“A Philosophy of Artscience: Something Old, Something Novel” by Clarissa Lee (transdisciplinary researcher, c:o/re Aachen).
Abstract:
This talk explores how one could develop and apprehend a philosophically intuited syzygy that is art and science, giving way to art-science and artscience (without the hyphen). However, this is not merely about what philosophy could do for artscience (the un-hyphenated version is the speaker’s preferred choice for reasons to be explained in the talk), but also untangles and highlights the simultaneous (and comparative) philosophical arguments that invariably, even if not intentionally, exert the co-existence of art-like (filtered through aesthetics) and science-like (filtered through cognitive acts of logic) subjects in epistemological discussions that often reinforce reductive representations of art and science. This talk traces the philosophy of artscience as it transports from fledgling theoretical constructs on ways of knowing and making knowledge to the recuperation of knowledge practices marginalized by the ‘over-professionalization’ of disciplines that led to the dehistoricization and decontextualization of contemporary technoscientifc knowledge, while disrupting the chain of evidence following the tracks of such knowledge over space, time, and culture. This talk will also promulgate philosophy of artscience as a method for research and creative interventions within Science and Technology Studies + Art through some choice examples.

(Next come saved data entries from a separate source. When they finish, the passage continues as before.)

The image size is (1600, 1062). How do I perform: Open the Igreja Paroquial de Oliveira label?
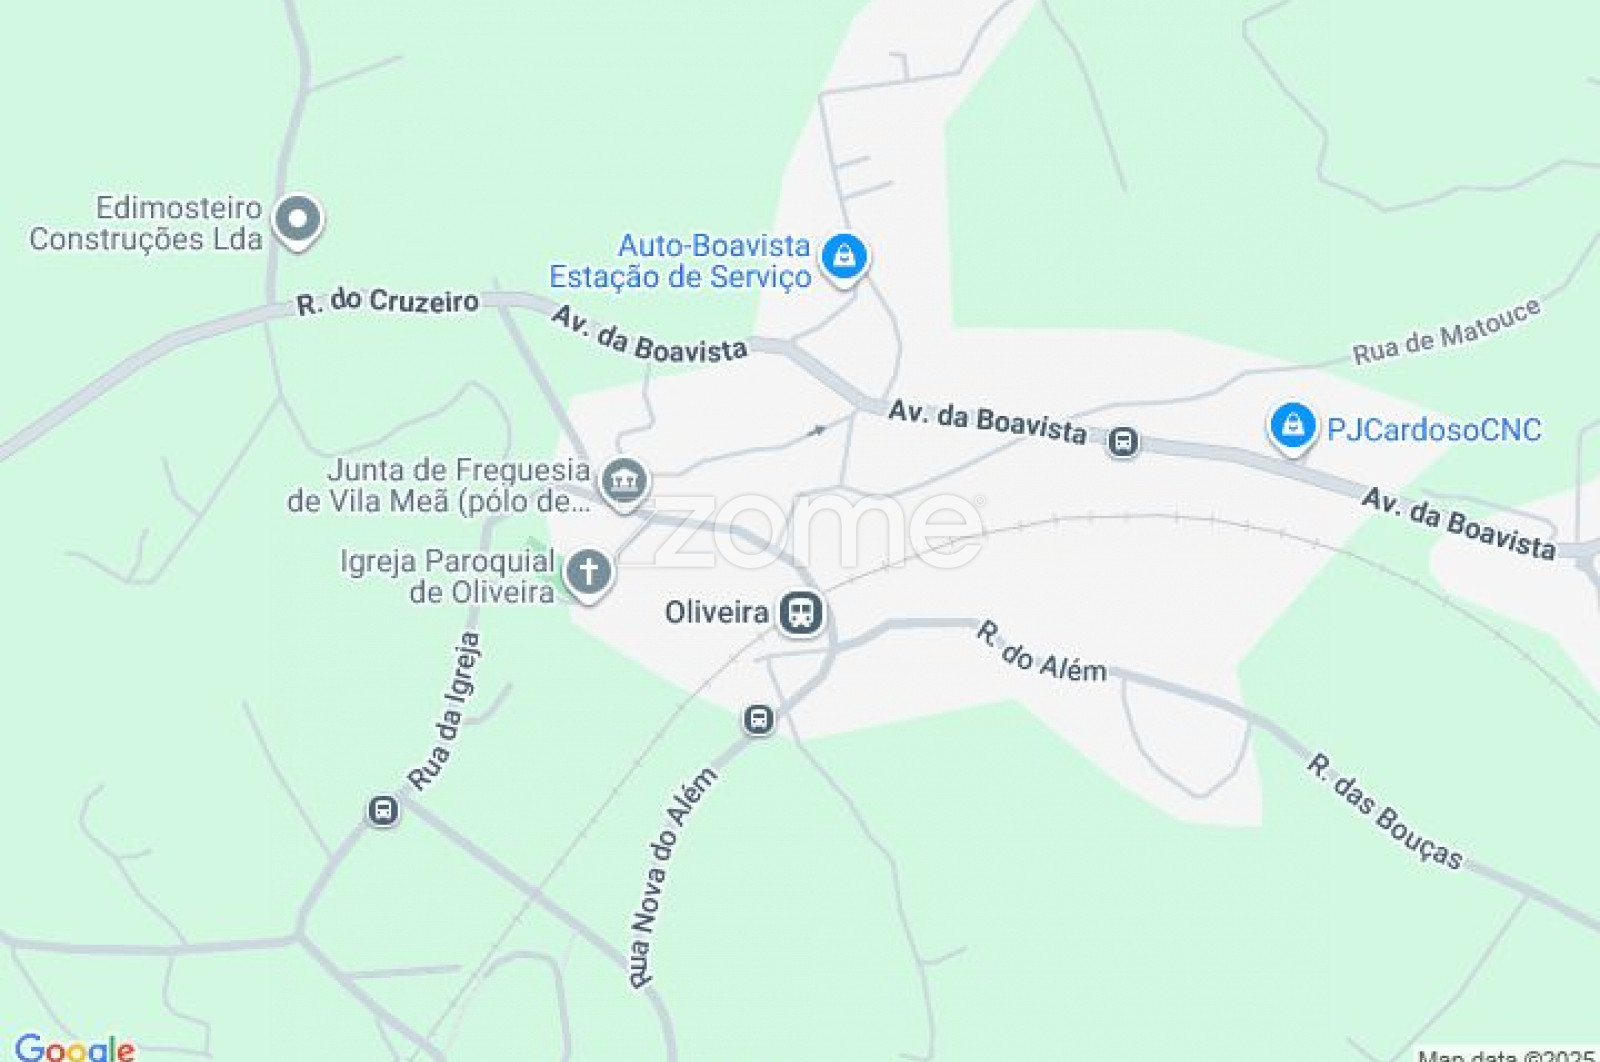(447, 576)
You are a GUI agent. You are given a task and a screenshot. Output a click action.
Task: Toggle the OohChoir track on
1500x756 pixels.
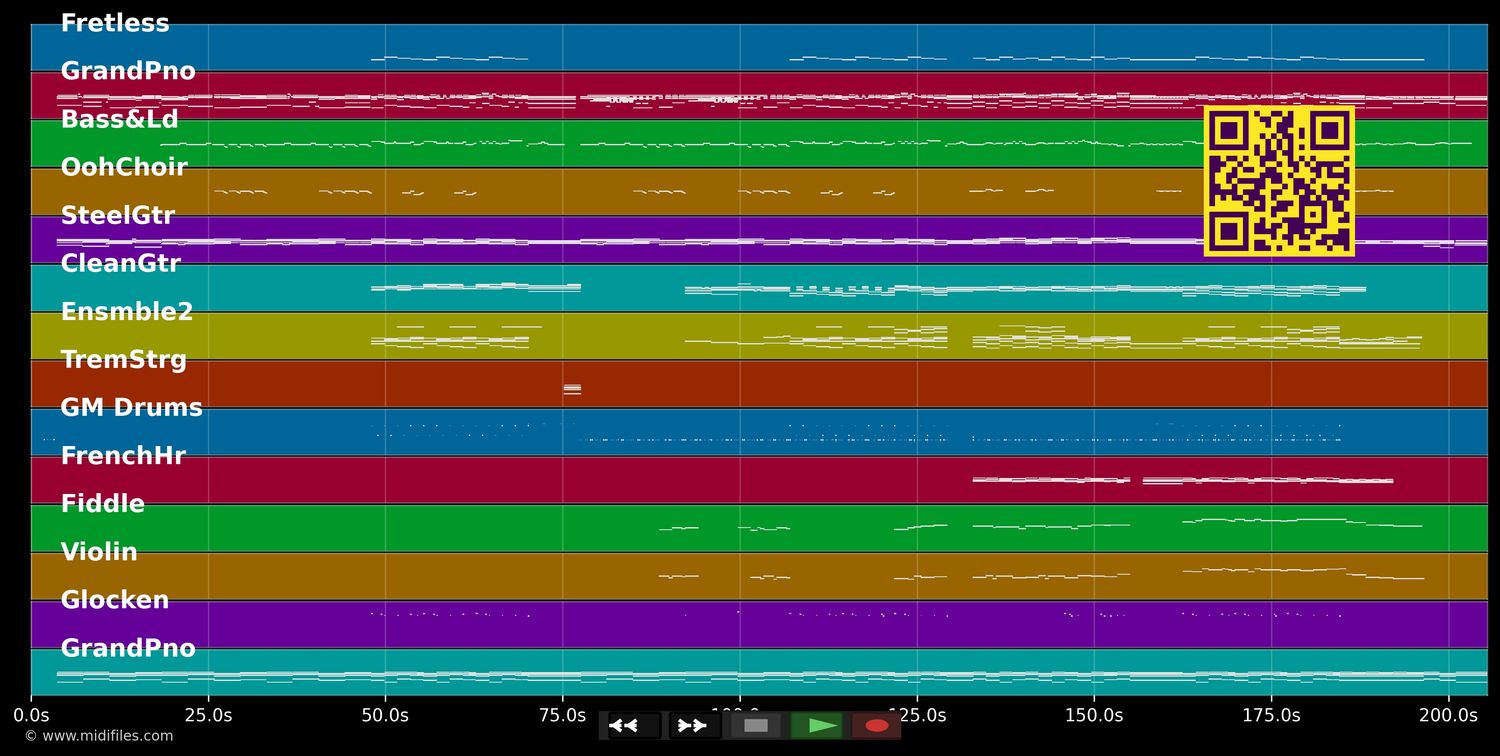pos(124,166)
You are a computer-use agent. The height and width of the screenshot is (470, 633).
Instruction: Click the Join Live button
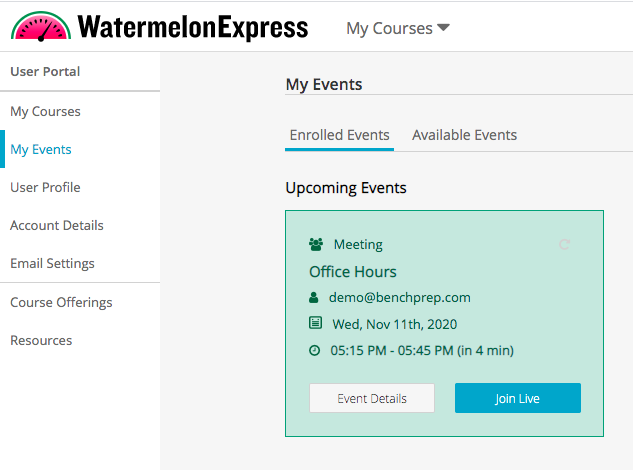518,398
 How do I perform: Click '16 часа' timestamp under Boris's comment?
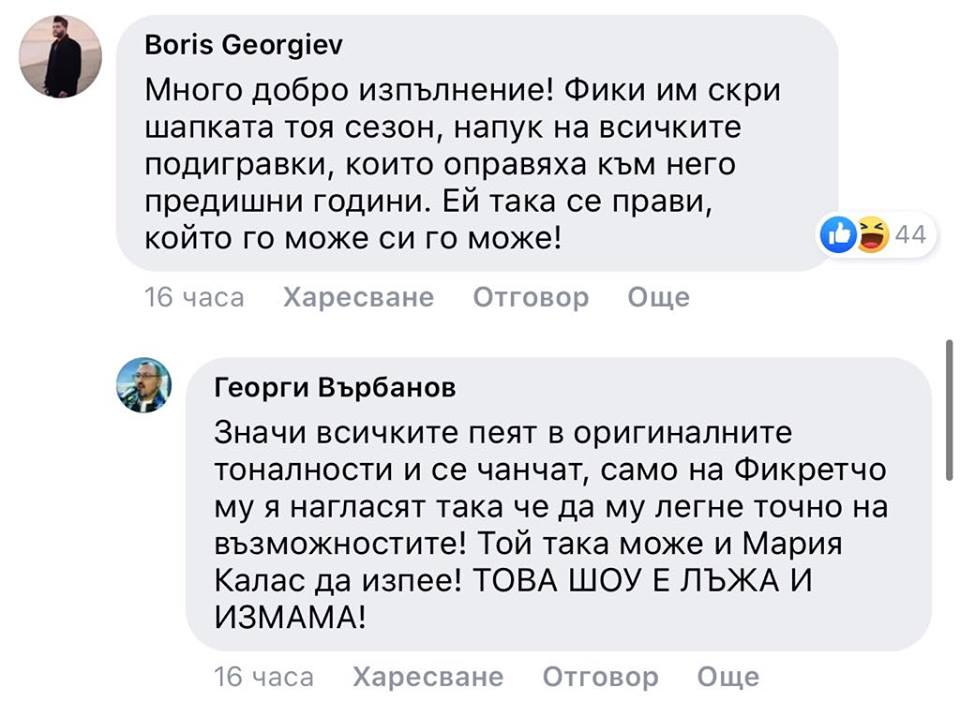[x=194, y=297]
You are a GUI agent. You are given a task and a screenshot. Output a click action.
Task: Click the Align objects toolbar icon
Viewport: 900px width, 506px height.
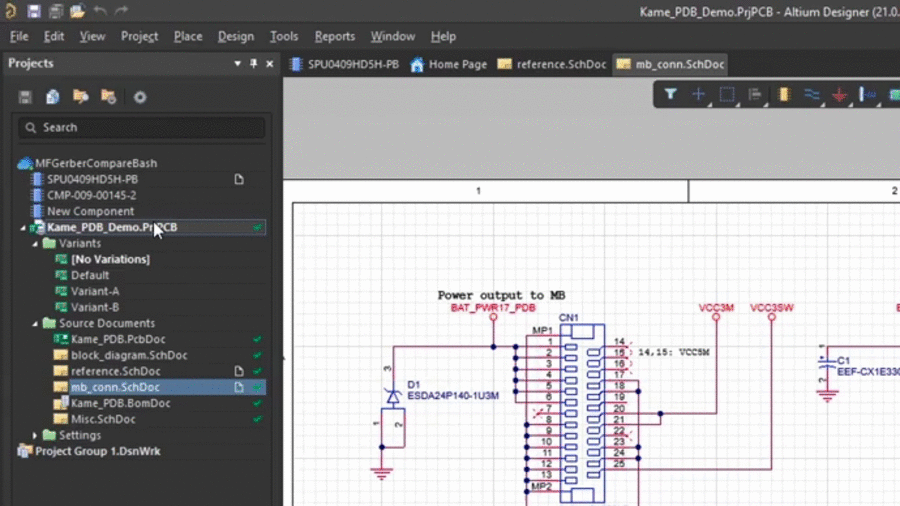(755, 95)
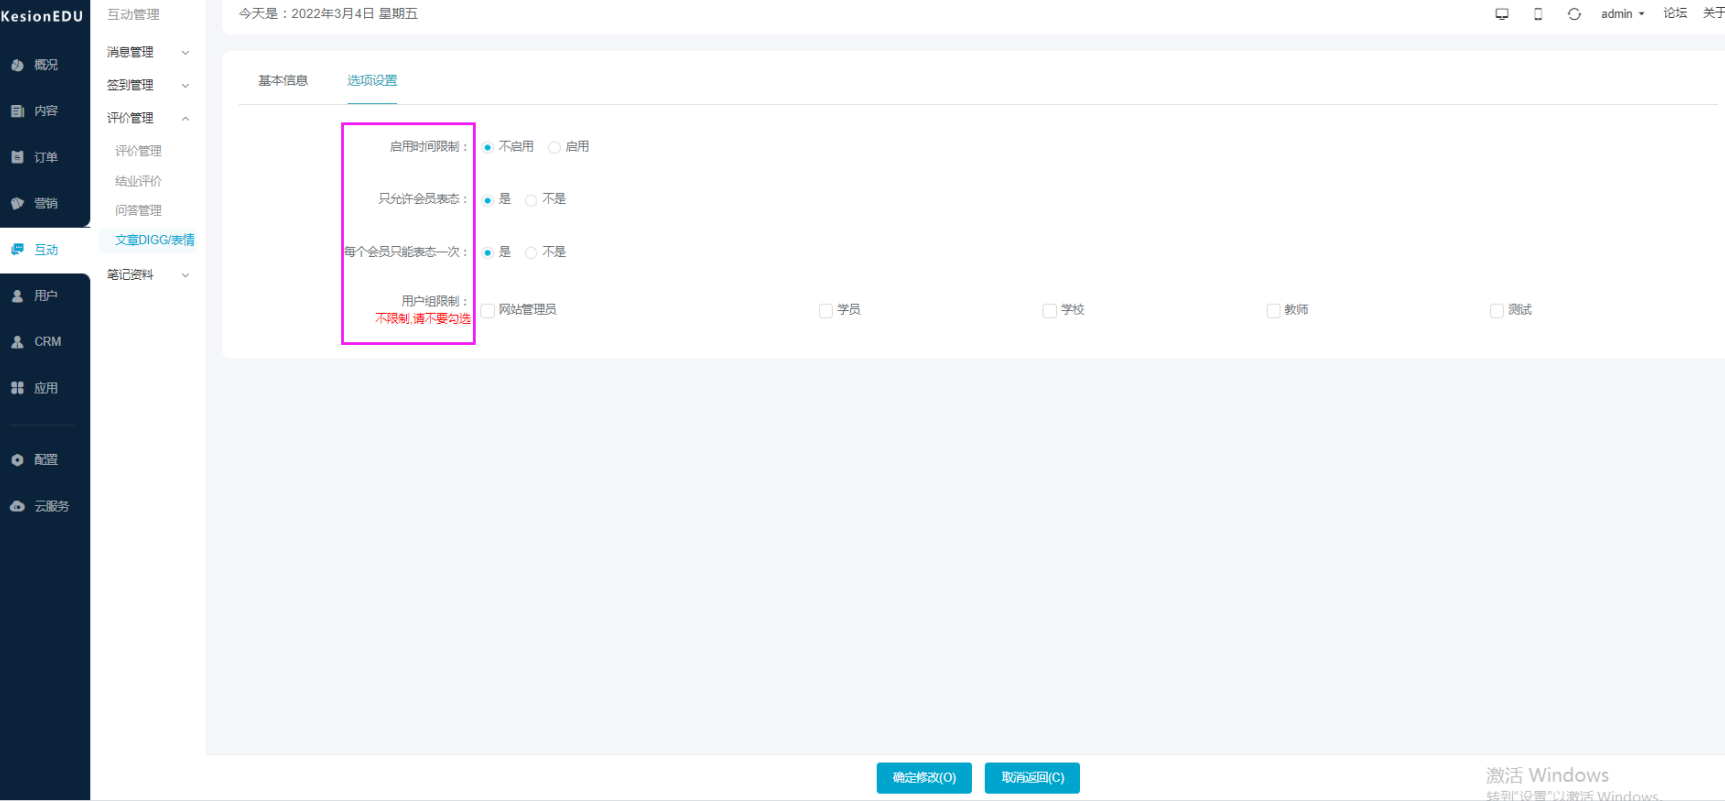The image size is (1725, 801).
Task: Open the 用户 users sidebar icon
Action: point(18,296)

Clarissa Ai Ling Lee was a senior lecturer with the Faculty of Creative Arts at the University of Malaya, Kuala Lumpur, Malaysia, with research specialization at the intersection of performance studies, design studies, science and technology studies, cultural studies, and digital media studies. Previously she has held research positions at the Institute of Malaysian and International Studies at the National University of Malaysia (UKM), the Jeffrey Sachs Center on Sustainable Development and Jeffrey Cheah Institute on Southeast Asia, both at Sunway University Malaysia. She has researched and published on diverse topics in STS ranging from Malaysia’s history in the physical/nuclear sciences, participatory-speculative design in policy development, digital infrastructures and social hacking, as well as epistemologies of artscience. She is presently working on her monograph, Speculative Technoscience, that proposes a review of scientific epistemology of the global south through the mediating concept of ‘science-like’ knowledge as contextualized by artscience and queer epistemologies.
This event is part of our summer semester 2023 lecture series “Complexity“.